Tak dapat dipungkiri, saat ini masyarakat Indonesia masih menghadapi permasalahan gizi. Berdasarkan Pemantauan Status Gizi Kemenkes Tahun 2017, status gizi Indonesia tercatat kekurangan gizi 17,8 persen; pertumbuhan stunting/kerdil 29,6 persen; dan kurus 9,5 persen. Angka stunting ini menunjukkan bahwa 1 dari 3 anak tumbuh kerdil dan ini berpotensi menurunkan kualitas hidup dan produktivitas masyarakat.
Oleh karena itu, ikan menjadi solusi peningkatan gizi masyarakat utamanya pada 1.000 Hari Pertama Kehidupan (Gerakan 1.000 HPK) dan perkembangan otak anak-anak di Bawah Dua Tahun (Baduta).
Ikan menjadi pilihan karena beberapa keunggulannya dibandingkan sumber protein lain di antaranya ikan halal dan dapat diterima semua kalangan; memiliki kandungan omega 3 tinggi yang baik untuk perkembangan mata, otak, dan jaringan syaraf (kandungan omega tertinggi: bandeng 27 mg/100 gram); komposisi asam amino lengkap, mudah dicerna dan diserap tubuh; kandungan zat besi tinggi untuk mencegah anemia (kandungan zat besi tertinggi: belut 2,0 mg/100 gram); bentuk, jenis, warna, rasa, dan ukuran yang beragam sehingga dapat diolah menjadi berbagai macam produk; serta terjangkau bagi segala kelas ekonomi.

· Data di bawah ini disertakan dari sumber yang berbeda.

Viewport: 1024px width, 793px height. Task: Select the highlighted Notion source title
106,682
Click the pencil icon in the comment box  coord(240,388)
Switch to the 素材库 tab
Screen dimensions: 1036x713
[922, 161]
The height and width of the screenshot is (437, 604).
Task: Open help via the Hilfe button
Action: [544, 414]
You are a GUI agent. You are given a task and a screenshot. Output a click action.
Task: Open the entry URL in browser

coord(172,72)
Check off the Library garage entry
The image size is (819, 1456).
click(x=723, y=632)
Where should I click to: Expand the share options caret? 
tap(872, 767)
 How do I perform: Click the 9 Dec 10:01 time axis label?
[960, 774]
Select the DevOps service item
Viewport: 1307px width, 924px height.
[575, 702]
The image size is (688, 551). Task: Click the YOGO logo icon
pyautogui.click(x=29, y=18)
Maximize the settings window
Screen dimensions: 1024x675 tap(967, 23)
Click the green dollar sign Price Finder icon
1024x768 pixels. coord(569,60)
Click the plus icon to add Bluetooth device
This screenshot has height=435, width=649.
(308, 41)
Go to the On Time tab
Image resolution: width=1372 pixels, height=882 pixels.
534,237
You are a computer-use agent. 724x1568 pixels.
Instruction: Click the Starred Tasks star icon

Upaya pemerintah untuk terus menggenjot angka konsumsi ikan sudah menunjukkan hasil. Konsumsi ikan nasional tahun 2014 yang sebesar 37,89 kg/kapita, naik menjadi 47,34 kg/kapita di tahun 2017, dan ditargetkan menyentuh angka 50,65 kg/kapita di tahun 2018 ini. Dengan angka ini, maka kenaikan angka konsumsi ikan nasional rata-rata per tahun dari 2014 – 2018 adalah sebesar 7,35 persen.